== Your task ==
Please list all lines of the material below in which the string "height" occurs.

== Data records ==
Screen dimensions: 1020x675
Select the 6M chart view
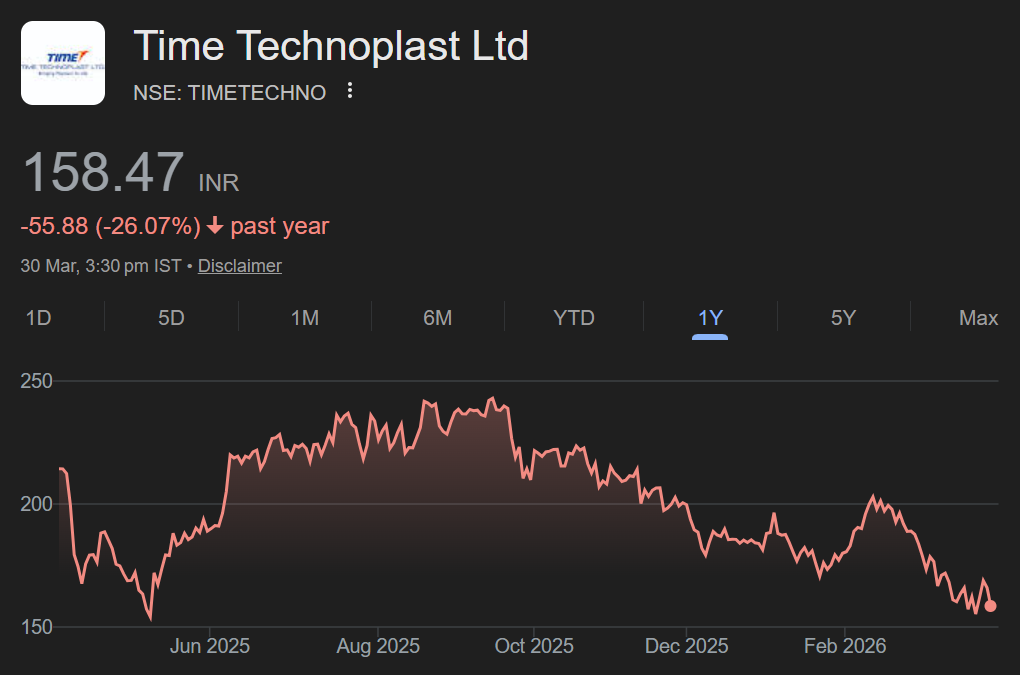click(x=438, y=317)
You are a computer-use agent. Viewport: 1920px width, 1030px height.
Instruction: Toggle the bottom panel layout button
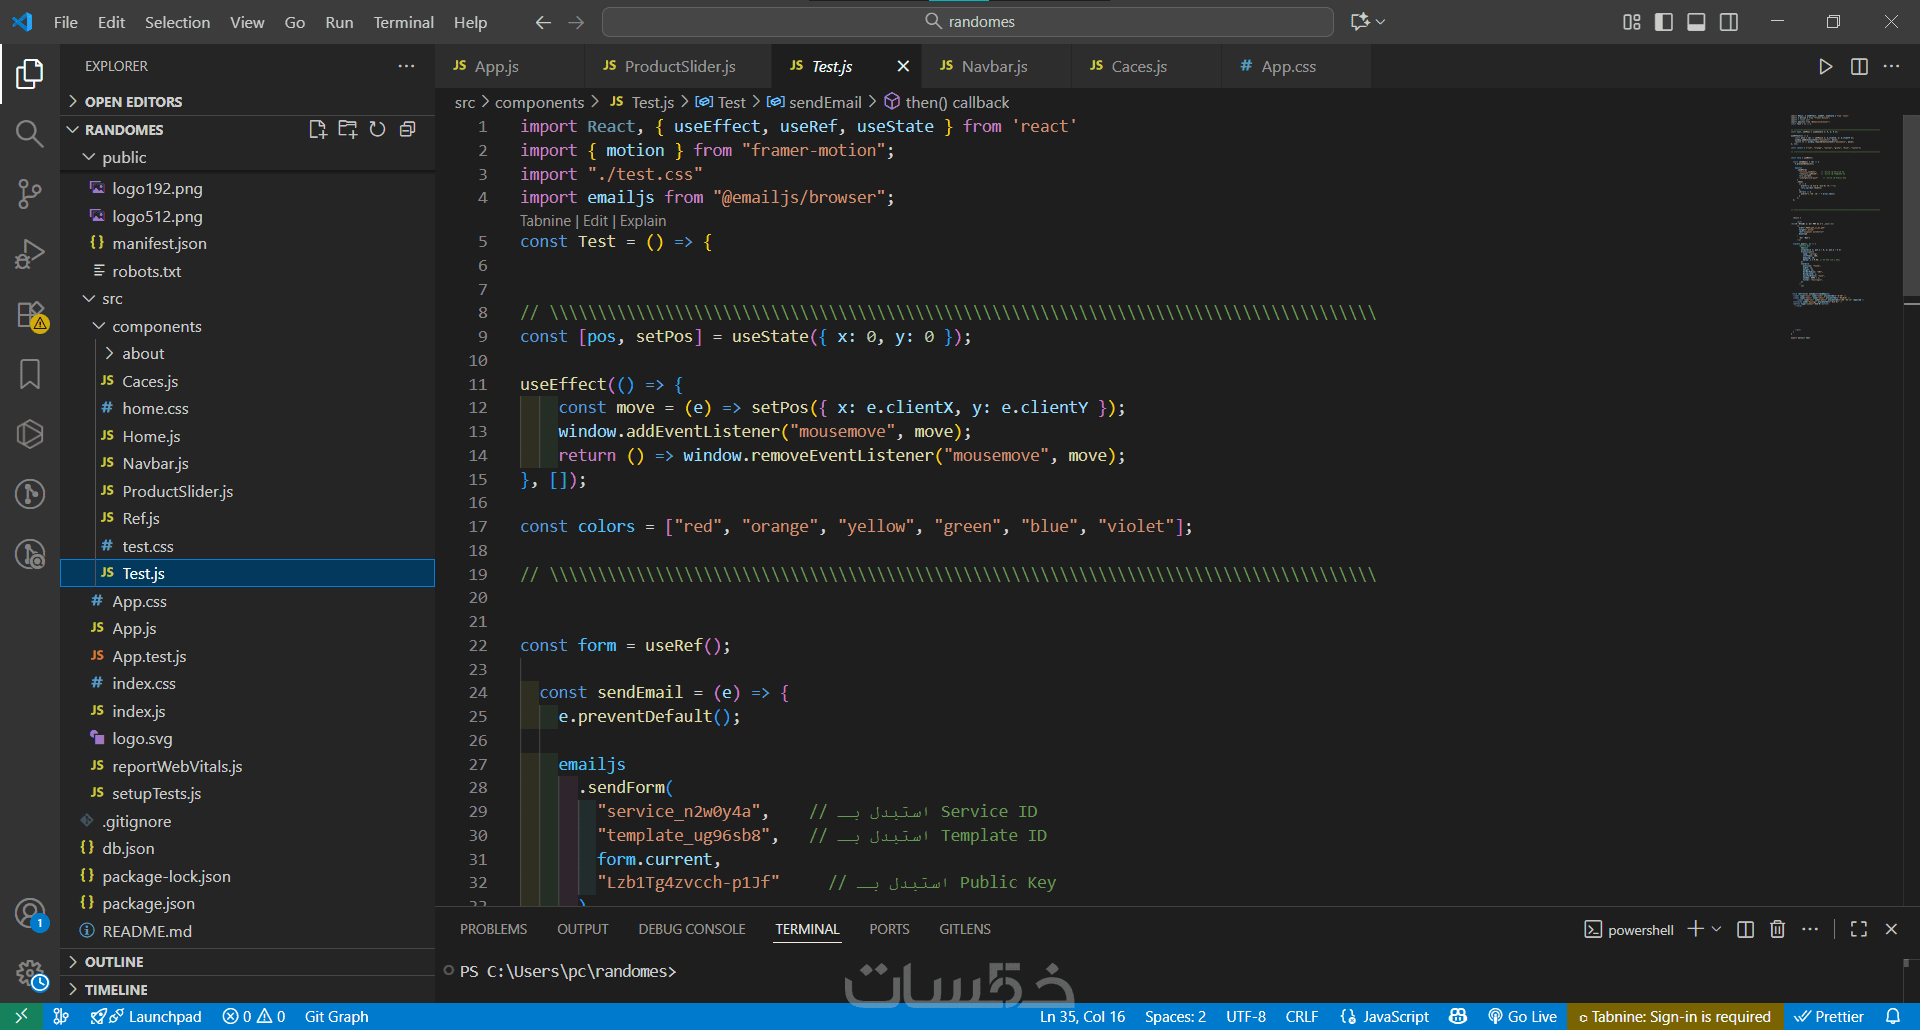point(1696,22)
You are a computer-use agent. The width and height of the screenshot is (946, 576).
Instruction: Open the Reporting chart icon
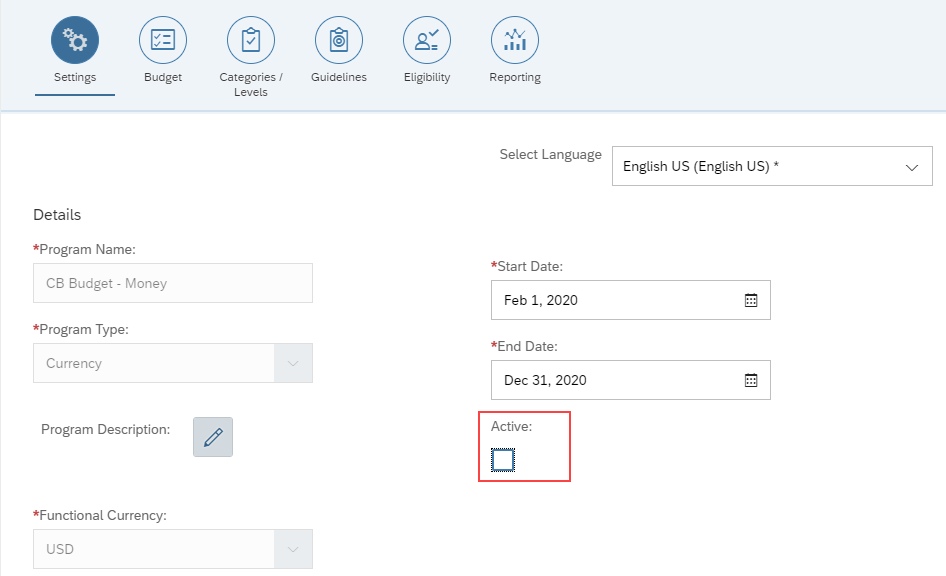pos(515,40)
--
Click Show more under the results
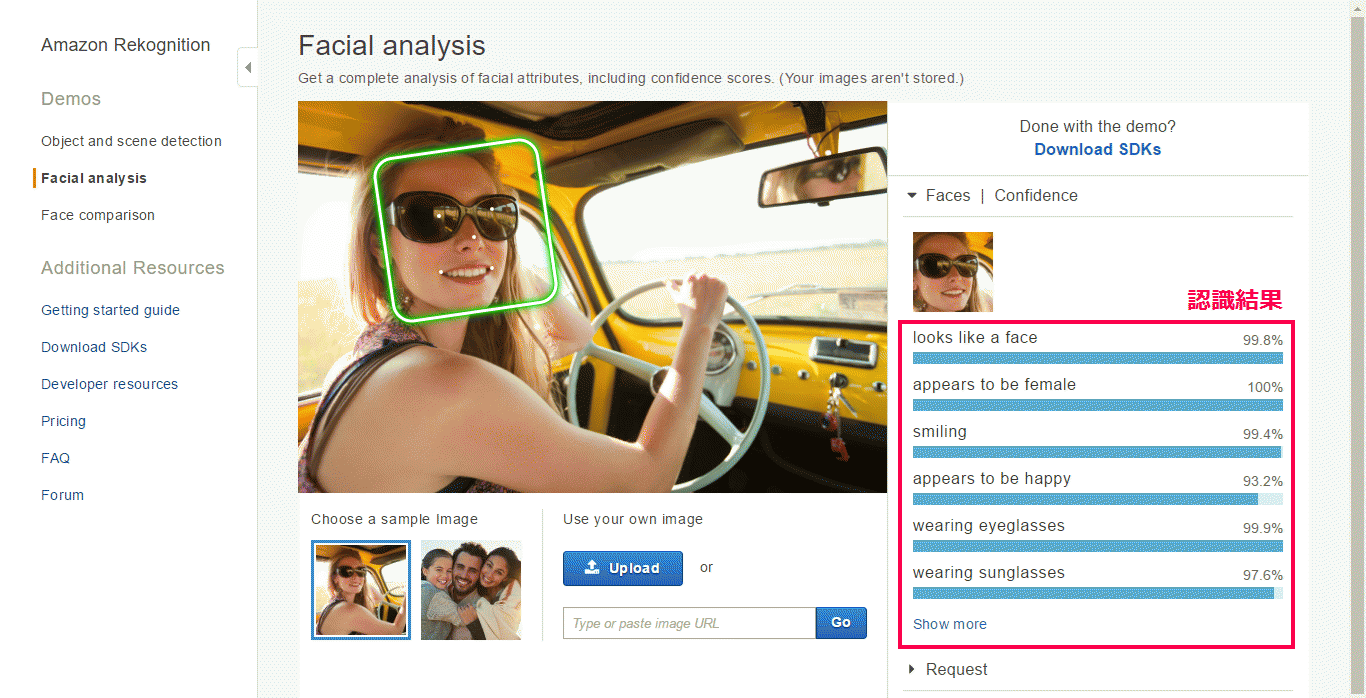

== Task solution ==
You are a computer-use agent. Viewport: 1920px width, 1030px height.
You are a computer-use agent. The width and height of the screenshot is (946, 576).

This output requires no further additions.